Coroado vencedor da primeira edição desta corrida quadrienal solo, sem escalas e sem assistência, de volta ao mundo apelidada de “Everest dos mares”, em 16 de março de 1990, após 109 dias, 8 horas e 48 minutos de navegação pelos Cabos de Bonne -Espérance (África do Sul), Leeuwin (Austrália) e Horn (Chile), Titouan Lamazou já não tem muito em comum com os quarenta capitães – incluindo seis mulheres – que partirão da estância balnear no domingo, 10 de novembro, às 13h02, em seus monocascos de 18 metros (Imocas).
“As corridas solo offshore foram um parêntese na minha vida de pintor errante, a vitória me obcecou, mas depois de vencer o Vendée Globe, que continua até hoje um ápice, a vontade de chegar na frente dos demais desisti, e eu só acompanhou a corrida de uma distância muito distante’, resume o homem de cabelos agora brancos, mas ainda indomáveis.
Antoine Lamazou (“a casa”, no dialecto Béarnais dos seus antepassados) não estava predestinado a viajar pelos oceanos. “ Aos 11 anos decidi ser artista », explica o homem que nasceu em Casablanca, em Marrocos, onde na altura trabalhava o seu pai, engenheiro central.

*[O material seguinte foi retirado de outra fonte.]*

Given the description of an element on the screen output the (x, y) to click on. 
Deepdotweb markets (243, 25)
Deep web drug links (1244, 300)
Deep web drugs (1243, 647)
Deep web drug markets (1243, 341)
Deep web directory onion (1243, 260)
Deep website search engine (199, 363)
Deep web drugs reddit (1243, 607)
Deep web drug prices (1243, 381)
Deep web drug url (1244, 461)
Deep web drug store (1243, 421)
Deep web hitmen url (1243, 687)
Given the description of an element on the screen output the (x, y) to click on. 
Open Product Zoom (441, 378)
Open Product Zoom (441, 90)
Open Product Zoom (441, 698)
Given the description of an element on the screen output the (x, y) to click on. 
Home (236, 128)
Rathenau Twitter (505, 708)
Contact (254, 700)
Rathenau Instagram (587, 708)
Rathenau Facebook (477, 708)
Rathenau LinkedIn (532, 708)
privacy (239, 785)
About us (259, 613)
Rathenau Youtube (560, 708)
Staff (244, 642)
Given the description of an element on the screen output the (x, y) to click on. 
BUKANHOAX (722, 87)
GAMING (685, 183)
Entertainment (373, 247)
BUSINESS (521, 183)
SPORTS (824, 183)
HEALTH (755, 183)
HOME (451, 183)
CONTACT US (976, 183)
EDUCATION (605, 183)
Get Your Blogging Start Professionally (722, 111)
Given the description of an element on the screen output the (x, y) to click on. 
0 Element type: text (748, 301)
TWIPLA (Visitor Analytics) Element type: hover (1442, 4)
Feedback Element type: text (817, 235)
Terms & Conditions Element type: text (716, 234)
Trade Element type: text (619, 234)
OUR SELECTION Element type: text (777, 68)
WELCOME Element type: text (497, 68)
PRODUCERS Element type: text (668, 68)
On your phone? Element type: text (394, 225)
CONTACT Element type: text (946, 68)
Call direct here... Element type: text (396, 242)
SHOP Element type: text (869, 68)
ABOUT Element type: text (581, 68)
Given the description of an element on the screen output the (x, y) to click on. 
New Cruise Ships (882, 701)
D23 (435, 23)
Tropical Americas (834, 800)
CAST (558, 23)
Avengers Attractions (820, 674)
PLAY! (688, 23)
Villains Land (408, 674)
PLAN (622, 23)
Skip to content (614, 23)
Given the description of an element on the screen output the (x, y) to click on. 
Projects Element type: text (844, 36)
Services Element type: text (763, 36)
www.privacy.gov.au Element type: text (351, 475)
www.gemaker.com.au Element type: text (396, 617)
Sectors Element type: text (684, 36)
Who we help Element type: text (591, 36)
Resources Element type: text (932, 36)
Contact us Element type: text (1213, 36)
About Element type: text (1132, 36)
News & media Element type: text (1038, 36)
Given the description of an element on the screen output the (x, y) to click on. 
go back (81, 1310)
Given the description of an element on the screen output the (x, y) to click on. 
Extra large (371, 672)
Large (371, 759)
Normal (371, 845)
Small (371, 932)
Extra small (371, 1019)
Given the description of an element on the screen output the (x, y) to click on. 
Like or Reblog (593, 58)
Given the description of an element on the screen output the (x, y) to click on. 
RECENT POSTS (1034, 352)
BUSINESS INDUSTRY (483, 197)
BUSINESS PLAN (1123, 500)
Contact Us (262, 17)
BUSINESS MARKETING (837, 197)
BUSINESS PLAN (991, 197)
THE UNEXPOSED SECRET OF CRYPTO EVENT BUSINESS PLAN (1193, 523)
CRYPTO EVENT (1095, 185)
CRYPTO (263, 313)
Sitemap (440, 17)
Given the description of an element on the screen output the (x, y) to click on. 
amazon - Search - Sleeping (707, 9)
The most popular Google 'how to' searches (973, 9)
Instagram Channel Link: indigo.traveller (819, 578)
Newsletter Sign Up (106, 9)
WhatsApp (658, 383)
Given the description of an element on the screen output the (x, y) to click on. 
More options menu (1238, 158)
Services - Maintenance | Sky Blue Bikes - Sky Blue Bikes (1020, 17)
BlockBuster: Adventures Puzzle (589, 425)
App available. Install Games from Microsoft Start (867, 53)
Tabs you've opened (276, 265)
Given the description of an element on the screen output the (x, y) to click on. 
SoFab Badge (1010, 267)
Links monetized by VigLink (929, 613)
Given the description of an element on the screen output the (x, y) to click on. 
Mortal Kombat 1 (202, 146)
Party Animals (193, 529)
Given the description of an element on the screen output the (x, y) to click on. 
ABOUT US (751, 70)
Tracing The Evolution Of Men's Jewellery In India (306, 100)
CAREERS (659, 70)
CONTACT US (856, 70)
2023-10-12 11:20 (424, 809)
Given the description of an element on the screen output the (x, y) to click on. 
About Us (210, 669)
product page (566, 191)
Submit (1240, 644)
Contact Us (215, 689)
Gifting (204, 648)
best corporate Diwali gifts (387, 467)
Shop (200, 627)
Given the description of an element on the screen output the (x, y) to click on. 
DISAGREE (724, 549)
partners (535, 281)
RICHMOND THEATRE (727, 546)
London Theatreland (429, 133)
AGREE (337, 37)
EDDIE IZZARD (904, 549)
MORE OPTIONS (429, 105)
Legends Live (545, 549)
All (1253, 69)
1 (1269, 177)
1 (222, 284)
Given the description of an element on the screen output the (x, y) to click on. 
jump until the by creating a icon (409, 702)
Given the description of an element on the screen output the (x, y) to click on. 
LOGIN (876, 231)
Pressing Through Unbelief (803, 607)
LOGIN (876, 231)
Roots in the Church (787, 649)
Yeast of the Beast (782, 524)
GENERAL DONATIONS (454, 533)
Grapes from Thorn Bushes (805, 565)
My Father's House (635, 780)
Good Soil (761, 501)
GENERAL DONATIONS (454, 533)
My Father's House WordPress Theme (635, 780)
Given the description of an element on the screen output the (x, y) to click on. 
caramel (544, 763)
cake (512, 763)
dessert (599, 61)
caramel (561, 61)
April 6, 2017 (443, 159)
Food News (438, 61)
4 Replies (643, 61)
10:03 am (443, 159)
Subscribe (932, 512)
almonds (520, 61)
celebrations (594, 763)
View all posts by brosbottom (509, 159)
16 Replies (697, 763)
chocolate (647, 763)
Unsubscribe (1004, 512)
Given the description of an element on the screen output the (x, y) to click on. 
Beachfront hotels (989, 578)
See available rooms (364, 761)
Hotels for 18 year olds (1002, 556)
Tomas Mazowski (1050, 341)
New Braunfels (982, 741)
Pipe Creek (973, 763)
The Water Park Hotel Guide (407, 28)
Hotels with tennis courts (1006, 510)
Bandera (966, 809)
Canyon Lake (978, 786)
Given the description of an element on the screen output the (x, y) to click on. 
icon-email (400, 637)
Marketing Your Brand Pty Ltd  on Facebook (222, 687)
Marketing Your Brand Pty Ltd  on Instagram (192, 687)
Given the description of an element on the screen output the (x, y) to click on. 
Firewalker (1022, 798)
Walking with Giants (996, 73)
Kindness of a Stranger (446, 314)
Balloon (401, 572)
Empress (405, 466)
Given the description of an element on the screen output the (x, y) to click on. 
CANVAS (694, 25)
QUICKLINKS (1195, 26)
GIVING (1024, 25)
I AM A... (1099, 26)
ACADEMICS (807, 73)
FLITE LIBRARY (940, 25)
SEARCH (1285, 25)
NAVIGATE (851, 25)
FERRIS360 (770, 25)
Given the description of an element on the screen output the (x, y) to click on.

Titouan, no entanto, lutou seriamente quando se alinhou no início do primeiro Vendée Globe. Aos 17 anos deixou o Beaux-Arts de Marseille para “ descubra o mar » de carona de barco. Nas Canárias e depois nas Caraíbas viveu “ quase três anos » tirando retratos nas esplanadas dos cafés.
Ele está comemorando seu 20º aniversário em Santa Lúcia, a bordo Sexta-feira 13o lendário navio de três mastros de quase 40 m construído para corridas offshore no início dos anos 1970 e reciclado em um navio de cruzeiro para turistas ricos pelos navegadores Jean-Yves Terlain, tio de Loïck Peyron, e Yvon Fauconnier. “ Eles me contrataram como faz-tudo », lembra Lamazou.